> **ACTION ITEM**:
Transcribe every entry exactly, with nothing added or left out.

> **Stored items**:
-- -- --

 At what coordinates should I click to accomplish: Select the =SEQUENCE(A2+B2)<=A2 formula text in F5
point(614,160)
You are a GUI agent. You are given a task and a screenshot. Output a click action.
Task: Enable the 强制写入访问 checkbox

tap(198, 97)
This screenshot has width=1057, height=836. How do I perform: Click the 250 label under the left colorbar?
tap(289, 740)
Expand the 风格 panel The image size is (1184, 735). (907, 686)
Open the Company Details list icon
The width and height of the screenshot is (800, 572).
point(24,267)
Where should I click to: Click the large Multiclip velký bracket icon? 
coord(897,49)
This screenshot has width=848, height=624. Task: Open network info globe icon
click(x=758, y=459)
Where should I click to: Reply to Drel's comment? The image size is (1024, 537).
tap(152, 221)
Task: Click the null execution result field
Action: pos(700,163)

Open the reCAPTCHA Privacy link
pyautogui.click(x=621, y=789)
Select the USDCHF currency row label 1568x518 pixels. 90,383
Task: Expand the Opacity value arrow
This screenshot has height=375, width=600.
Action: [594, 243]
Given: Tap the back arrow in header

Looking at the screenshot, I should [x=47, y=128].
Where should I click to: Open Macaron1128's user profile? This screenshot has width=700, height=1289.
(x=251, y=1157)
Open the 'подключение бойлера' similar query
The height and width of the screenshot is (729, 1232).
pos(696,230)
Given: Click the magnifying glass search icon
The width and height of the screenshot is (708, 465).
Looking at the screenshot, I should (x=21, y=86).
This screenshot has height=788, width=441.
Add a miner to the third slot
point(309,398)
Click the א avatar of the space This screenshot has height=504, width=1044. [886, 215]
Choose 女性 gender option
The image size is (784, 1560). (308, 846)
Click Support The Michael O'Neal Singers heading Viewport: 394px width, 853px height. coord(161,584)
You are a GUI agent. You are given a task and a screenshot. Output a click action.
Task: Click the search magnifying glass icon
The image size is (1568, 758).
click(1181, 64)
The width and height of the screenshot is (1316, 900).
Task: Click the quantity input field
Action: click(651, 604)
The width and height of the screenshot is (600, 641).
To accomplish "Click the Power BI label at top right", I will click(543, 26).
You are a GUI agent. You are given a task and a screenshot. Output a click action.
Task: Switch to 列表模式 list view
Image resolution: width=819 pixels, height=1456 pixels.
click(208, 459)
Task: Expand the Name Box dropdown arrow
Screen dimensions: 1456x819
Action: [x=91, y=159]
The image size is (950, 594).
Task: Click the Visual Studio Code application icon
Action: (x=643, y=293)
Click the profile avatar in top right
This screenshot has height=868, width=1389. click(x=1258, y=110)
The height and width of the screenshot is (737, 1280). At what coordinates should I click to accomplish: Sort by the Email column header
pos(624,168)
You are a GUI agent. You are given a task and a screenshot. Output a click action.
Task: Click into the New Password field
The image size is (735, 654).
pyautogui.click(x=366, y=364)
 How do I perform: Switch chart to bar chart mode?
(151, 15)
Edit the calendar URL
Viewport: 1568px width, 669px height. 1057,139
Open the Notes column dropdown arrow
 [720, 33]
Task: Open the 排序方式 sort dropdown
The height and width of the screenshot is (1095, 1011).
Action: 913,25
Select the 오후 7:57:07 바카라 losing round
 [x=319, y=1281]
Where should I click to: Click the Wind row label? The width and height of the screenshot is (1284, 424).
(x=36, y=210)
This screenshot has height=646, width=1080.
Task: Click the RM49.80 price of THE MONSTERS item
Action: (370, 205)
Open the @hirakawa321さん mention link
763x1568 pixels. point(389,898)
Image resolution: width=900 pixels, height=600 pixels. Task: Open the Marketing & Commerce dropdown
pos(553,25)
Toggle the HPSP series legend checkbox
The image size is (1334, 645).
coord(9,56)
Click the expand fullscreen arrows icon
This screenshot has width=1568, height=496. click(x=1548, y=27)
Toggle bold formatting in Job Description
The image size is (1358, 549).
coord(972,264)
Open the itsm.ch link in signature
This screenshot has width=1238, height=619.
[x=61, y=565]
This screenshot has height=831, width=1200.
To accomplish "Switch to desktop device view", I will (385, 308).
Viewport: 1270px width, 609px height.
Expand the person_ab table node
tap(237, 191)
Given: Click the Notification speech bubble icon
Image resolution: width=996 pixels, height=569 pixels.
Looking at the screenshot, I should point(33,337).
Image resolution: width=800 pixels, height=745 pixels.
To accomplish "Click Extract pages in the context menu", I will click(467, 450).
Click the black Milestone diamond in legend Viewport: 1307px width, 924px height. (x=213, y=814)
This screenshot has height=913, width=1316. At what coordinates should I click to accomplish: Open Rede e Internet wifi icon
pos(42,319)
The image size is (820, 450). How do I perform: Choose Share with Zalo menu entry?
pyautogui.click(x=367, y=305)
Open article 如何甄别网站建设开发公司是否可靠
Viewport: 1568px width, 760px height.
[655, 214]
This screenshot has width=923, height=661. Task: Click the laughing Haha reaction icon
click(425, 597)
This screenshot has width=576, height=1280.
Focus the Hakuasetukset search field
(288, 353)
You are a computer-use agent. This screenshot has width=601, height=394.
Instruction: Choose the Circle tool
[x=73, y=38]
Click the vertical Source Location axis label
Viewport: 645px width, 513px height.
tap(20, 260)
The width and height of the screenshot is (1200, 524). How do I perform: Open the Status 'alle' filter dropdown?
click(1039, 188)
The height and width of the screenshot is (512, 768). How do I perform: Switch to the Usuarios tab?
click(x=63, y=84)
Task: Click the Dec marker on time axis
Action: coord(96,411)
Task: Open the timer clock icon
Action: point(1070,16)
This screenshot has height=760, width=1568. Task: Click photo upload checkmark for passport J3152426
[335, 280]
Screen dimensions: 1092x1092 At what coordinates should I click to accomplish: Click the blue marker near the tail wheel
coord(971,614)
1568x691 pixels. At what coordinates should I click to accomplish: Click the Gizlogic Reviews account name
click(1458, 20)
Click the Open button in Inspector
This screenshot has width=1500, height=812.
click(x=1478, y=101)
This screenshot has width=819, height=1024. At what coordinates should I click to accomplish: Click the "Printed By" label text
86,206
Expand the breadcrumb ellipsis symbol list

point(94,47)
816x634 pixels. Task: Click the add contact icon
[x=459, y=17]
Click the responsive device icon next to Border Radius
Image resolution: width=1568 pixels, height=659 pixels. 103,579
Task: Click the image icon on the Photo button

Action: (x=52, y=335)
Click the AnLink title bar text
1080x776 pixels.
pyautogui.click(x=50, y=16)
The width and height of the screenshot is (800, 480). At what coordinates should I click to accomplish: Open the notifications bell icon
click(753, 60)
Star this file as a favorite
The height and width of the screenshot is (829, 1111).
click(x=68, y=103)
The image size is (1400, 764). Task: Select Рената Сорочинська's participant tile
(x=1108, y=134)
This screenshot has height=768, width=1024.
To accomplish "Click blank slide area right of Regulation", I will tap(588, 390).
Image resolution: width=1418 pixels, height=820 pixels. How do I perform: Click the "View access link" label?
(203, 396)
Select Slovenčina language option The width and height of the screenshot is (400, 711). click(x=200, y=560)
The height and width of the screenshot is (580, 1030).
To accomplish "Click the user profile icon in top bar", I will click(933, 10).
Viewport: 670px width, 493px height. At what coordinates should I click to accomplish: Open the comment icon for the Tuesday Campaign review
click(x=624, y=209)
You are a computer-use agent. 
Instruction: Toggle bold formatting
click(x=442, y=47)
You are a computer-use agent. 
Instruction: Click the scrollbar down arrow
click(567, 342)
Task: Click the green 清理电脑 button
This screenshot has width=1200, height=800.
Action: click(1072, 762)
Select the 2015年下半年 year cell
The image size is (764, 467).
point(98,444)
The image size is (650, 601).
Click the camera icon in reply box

-- -- --

> **SOLUTION**:
 At what coordinates should I click to accomplish: Select the =SEQUENCE(A2+B2)<=A2 formula text in F5
point(614,160)
You are a GUI agent. You are given a task and a screenshot. Output a click action.
Task: Enable the 强制写入访问 checkbox

tap(198, 97)
This screenshot has width=1057, height=836. How do I perform: Click the 250 label under the left colorbar?
tap(289, 740)
Expand the 风格 panel The image size is (1184, 735). (907, 686)
Open the Company Details list icon
The width and height of the screenshot is (800, 572).
point(24,267)
Where should I click to: Click the large Multiclip velký bracket icon? 
coord(897,49)
This screenshot has width=848, height=624. Task: Open network info globe icon
click(x=758, y=459)
Where should I click to: Reply to Drel's comment? The image size is (1024, 537).
tap(152, 221)
Task: Click the null execution result field
Action: pos(700,163)

Open the reCAPTCHA Privacy link
pyautogui.click(x=621, y=789)
Select the USDCHF currency row label 1568x518 pixels. 90,383
Task: Expand the Opacity value arrow
This screenshot has height=375, width=600.
Action: [594, 243]
Given: Tap the back arrow in header

Looking at the screenshot, I should [x=47, y=128].
Where should I click to: Open Macaron1128's user profile? This screenshot has width=700, height=1289.
(x=251, y=1157)
Open the 'подключение бойлера' similar query
The height and width of the screenshot is (729, 1232).
pos(696,230)
Given: Click the magnifying glass search icon
The width and height of the screenshot is (708, 465).
Looking at the screenshot, I should (x=21, y=86).
This screenshot has height=788, width=441.
Add a miner to the third slot
point(309,398)
Click the א avatar of the space This screenshot has height=504, width=1044. [886, 215]
Choose 女性 gender option
The image size is (784, 1560). (308, 846)
Click Support The Michael O'Neal Singers heading Viewport: 394px width, 853px height. coord(161,584)
You are a GUI agent. You are given a task and a screenshot. Output a click action.
Task: Click the search magnifying glass icon
The image size is (1568, 758).
click(1181, 64)
The width and height of the screenshot is (1316, 900).
Task: Click the quantity input field
Action: click(651, 604)
The width and height of the screenshot is (600, 641).
To accomplish "Click the Power BI label at top right", I will click(543, 26).
You are a GUI agent. You are given a task and a screenshot. Output a click action.
Task: Switch to 列表模式 list view
Image resolution: width=819 pixels, height=1456 pixels.
click(208, 459)
Task: Expand the Name Box dropdown arrow
Screen dimensions: 1456x819
Action: [x=91, y=159]
The image size is (950, 594).
Task: Click the Visual Studio Code application icon
Action: (x=643, y=293)
Click the profile avatar in top right
This screenshot has height=868, width=1389. click(x=1258, y=110)
The height and width of the screenshot is (737, 1280). At what coordinates should I click to accomplish: Sort by the Email column header
pos(624,168)
You are a GUI agent. You are given a task and a screenshot. Output a click action.
Task: Click into the New Password field
The image size is (735, 654).
pyautogui.click(x=366, y=364)
 How do I perform: Switch chart to bar chart mode?
(151, 15)
Edit the calendar URL
Viewport: 1568px width, 669px height. 1057,139
Open the Notes column dropdown arrow
 [720, 33]
Task: Open the 排序方式 sort dropdown
The height and width of the screenshot is (1095, 1011).
Action: 913,25
Select the 오후 7:57:07 바카라 losing round
 [x=319, y=1281]
Where should I click to: Click the Wind row label? The width and height of the screenshot is (1284, 424).
(x=36, y=210)
This screenshot has height=646, width=1080.
Task: Click the RM49.80 price of THE MONSTERS item
Action: (370, 205)
Open the @hirakawa321さん mention link
763x1568 pixels. point(389,898)
Image resolution: width=900 pixels, height=600 pixels. Task: Open the Marketing & Commerce dropdown
pos(553,25)
Toggle the HPSP series legend checkbox
The image size is (1334, 645).
coord(9,56)
Click the expand fullscreen arrows icon
This screenshot has width=1568, height=496. click(x=1548, y=27)
Toggle bold formatting in Job Description
The image size is (1358, 549).
coord(972,264)
Open the itsm.ch link in signature
This screenshot has width=1238, height=619.
[x=61, y=565]
This screenshot has height=831, width=1200.
To accomplish "Switch to desktop device view", I will (385, 308).
Viewport: 1270px width, 609px height.
Expand the person_ab table node
tap(237, 191)
Given: Click the Notification speech bubble icon
Image resolution: width=996 pixels, height=569 pixels.
Looking at the screenshot, I should point(33,337).
Image resolution: width=800 pixels, height=745 pixels.
To accomplish "Click Extract pages in the context menu", I will click(467, 450).
Click the black Milestone diamond in legend Viewport: 1307px width, 924px height. (x=213, y=814)
This screenshot has height=913, width=1316. At what coordinates should I click to accomplish: Open Rede e Internet wifi icon
pos(42,319)
The image size is (820, 450). How do I perform: Choose Share with Zalo menu entry?
pyautogui.click(x=367, y=305)
Open article 如何甄别网站建设开发公司是否可靠
Viewport: 1568px width, 760px height.
[655, 214]
This screenshot has width=923, height=661. Task: Click the laughing Haha reaction icon
click(425, 597)
This screenshot has width=576, height=1280.
Focus the Hakuasetukset search field
(288, 353)
You are a computer-use agent. This screenshot has width=601, height=394.
Instruction: Choose the Circle tool
[x=73, y=38]
Click the vertical Source Location axis label
Viewport: 645px width, 513px height.
tap(20, 260)
The width and height of the screenshot is (1200, 524). How do I perform: Open the Status 'alle' filter dropdown?
click(1039, 188)
The height and width of the screenshot is (512, 768). How do I perform: Switch to the Usuarios tab?
click(x=63, y=84)
Task: Click the Dec marker on time axis
Action: coord(96,411)
Task: Open the timer clock icon
Action: point(1070,16)
This screenshot has height=760, width=1568. Task: Click photo upload checkmark for passport J3152426
[335, 280]
Screen dimensions: 1092x1092 At what coordinates should I click to accomplish: Click the blue marker near the tail wheel
coord(971,614)
1568x691 pixels. At what coordinates should I click to accomplish: Click the Gizlogic Reviews account name
click(1458, 20)
Click the Open button in Inspector
This screenshot has width=1500, height=812.
click(x=1478, y=101)
This screenshot has width=819, height=1024. At what coordinates should I click to accomplish: Click the "Printed By" label text
86,206
Expand the breadcrumb ellipsis symbol list

point(94,47)
816x634 pixels. Task: Click the add contact icon
[x=459, y=17]
Click the responsive device icon next to Border Radius
Image resolution: width=1568 pixels, height=659 pixels. 103,579
Task: Click the image icon on the Photo button

Action: (x=52, y=335)
Click the AnLink title bar text
1080x776 pixels.
pyautogui.click(x=50, y=16)
The width and height of the screenshot is (800, 480). At what coordinates should I click to accomplish: Open the notifications bell icon
click(753, 60)
Star this file as a favorite
The height and width of the screenshot is (829, 1111).
click(x=68, y=103)
The image size is (1400, 764). Task: Select Рената Сорочинська's participant tile
(x=1108, y=134)
This screenshot has height=768, width=1024.
To accomplish "Click blank slide area right of Regulation", I will tap(588, 390).
Image resolution: width=1418 pixels, height=820 pixels. How do I perform: Click the "View access link" label?
(203, 396)
Select Slovenčina language option The width and height of the screenshot is (400, 711). click(x=200, y=560)
The height and width of the screenshot is (580, 1030).
To accomplish "Click the user profile icon in top bar", I will click(933, 10).
Viewport: 670px width, 493px height. At what coordinates should I click to accomplish: Open the comment icon for the Tuesday Campaign review
click(x=624, y=209)
You are a computer-use agent. 
Instruction: Toggle bold formatting
click(x=442, y=47)
You are a computer-use agent. 
Instruction: Click the scrollbar down arrow
click(567, 342)
Task: Click the green 清理电脑 button
This screenshot has width=1200, height=800.
Action: click(1072, 762)
Select the 2015年下半年 year cell
The image size is (764, 467).
point(98,444)
The image size is (650, 601).
Click the camera icon in reply box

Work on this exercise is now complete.